The United States – in response to what it sees as advancing weapons capabilities by Russia and China – has been preparing for warfare in outer space. Last year, space was formally recognized as a normal domain of warfare under the Space Enterprise Vision, which serves as a “blueprint for fighting and winning wars in space,” and a Space Mission Force was created to focus on maintaining critical space services during a potential conflict. This year’s National Defense Authorization Act almost included a Congressional mandate to create a new Space Corps responsible for space warfare.

But outer space is not a normal domain of warfare. It is an incredibly harsh yet fragile environment, a global commons that humans have reserved for peaceful uses. We have banned weapons of mass destruction from orbit and conventional weapons from the Moon and other celestial bodies. But there is no ban on the orbiting of conventional weapons. Yet for decades a norm of non-weaponization has existed – and for this reason, there are no clear rules of warfare, or mechanisms to contain it.

The new NSS could signal the end to the taboo of weapons in space, with unpredictable consequences.

Calling out threats posed by North Korea and Iran, the new NSS commits the United States to developing “a layered missile defense system” that “will include the ability to defeat missile threats prior to launch” (p. 8). This is also known as boost-phase missile defence, “the ‘holy grail’ of BMD” [ballistic missile defence] that has been as elusive as it is alluring as it is technically almost impossible and prohibitively expensive to try.
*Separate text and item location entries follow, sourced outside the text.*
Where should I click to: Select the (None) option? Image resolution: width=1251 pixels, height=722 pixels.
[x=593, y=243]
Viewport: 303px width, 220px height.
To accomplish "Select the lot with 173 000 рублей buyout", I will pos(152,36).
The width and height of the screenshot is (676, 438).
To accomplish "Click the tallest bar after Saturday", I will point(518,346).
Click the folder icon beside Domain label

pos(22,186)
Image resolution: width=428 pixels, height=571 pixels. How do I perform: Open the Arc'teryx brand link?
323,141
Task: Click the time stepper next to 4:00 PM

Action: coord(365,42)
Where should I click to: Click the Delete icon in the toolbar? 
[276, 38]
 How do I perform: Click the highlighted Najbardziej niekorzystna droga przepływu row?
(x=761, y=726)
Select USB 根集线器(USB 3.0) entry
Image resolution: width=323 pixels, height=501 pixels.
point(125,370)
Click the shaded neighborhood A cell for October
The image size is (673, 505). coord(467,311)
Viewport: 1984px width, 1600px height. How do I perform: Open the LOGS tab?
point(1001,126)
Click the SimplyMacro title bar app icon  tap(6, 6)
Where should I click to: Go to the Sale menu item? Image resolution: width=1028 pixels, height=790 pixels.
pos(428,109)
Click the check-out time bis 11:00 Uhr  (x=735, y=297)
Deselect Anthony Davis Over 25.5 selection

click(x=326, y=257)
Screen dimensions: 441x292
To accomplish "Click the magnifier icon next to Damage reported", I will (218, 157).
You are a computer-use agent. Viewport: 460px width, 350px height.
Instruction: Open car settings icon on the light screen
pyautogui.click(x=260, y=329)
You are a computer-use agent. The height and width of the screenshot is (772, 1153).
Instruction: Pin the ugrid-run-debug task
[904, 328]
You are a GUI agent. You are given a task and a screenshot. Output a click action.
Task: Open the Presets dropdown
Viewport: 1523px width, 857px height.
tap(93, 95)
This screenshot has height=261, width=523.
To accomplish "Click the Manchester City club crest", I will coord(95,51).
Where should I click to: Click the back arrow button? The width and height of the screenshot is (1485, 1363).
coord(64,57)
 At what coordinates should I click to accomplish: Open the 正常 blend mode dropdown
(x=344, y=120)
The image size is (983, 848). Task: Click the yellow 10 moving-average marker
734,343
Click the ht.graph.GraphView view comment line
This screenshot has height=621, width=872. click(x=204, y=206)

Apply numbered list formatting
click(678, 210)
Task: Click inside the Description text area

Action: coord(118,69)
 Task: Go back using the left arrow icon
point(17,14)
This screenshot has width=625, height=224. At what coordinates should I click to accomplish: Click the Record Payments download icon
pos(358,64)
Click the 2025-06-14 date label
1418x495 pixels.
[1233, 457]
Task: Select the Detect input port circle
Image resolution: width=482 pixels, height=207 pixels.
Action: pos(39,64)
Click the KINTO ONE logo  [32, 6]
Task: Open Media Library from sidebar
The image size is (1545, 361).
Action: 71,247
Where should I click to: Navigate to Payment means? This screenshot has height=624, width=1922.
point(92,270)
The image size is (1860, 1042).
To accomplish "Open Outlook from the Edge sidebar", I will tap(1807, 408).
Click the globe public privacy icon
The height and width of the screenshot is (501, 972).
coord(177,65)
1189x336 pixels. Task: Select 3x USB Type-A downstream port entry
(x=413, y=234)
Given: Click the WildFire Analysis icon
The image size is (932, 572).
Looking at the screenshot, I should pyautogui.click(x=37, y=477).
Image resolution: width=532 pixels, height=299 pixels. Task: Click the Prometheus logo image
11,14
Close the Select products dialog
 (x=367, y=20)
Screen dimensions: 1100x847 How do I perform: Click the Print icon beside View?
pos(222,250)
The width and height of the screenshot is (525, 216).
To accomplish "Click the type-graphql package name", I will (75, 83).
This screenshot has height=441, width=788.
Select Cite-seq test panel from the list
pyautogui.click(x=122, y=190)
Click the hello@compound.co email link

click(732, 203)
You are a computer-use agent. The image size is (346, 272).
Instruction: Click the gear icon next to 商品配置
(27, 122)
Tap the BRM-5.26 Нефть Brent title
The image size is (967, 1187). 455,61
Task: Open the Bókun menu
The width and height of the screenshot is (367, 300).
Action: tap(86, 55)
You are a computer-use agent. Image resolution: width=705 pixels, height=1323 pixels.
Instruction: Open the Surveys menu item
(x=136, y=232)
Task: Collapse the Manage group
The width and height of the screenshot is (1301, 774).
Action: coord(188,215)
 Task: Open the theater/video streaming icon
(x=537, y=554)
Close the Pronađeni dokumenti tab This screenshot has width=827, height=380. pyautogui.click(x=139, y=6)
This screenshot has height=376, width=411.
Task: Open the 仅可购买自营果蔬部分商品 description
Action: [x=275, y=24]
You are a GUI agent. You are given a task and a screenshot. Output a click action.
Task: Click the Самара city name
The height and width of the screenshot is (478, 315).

But trying is clearly on the table. And this will involve space.

The 2018 National Defense Authorization Act instructs the Missile Defense Agency to develop a system of space-based sensors to detect, track, discriminate, and verify effective intercepts of ballistic missiles. It also directs the Agency to proceed with a plan for a space-based ballistic missile intercept layer for boost-phase missile defence, if it is consistent with the Ballistic Missile Defense Review to be released early this year.

The deployment of interceptors in space has been called out out in the “Bad Ideas in National Security” series produced by the Center for Strategic and International Studies for its inherent inefficiency and vulnerability. But whether or not it is feasible, such a plan would be incredibly destabilizing. It opens the door for the deployment of weapons based in outer space. It would be a flagrant violation of a long-standing norm against such deployments, and go against ongoing international efforts to prevent the weaponization of outer space.

The strategic implications are not lost on the authors of the NSS. The Strategy declares, “Enhanced missile defense is not intended to undermine strategic stability or disrupt longstanding strategic relationships with Russia or China” (p. 8). But it will. Combined with the growing focus on warfare in outer space and escalating rhetoric about China’s and Russia’s growing arsenal of weapons capable of targeting satellites, any suggestion that the United States intends to orbit missile-intercepts, no matter how limited, could spark an arms race in outer space.

Space has always been strategically important. As in the space race of old, there are opportunities to advance science, technology, human interest, and international cooperation through the renewed focus on exploration and commerce. But these benefits are threatened by a winner-takes-all attitude that too closely links success and security to dominance. And they may be lost to everyone if outer space becomes an active theatre of warfare and weaponry.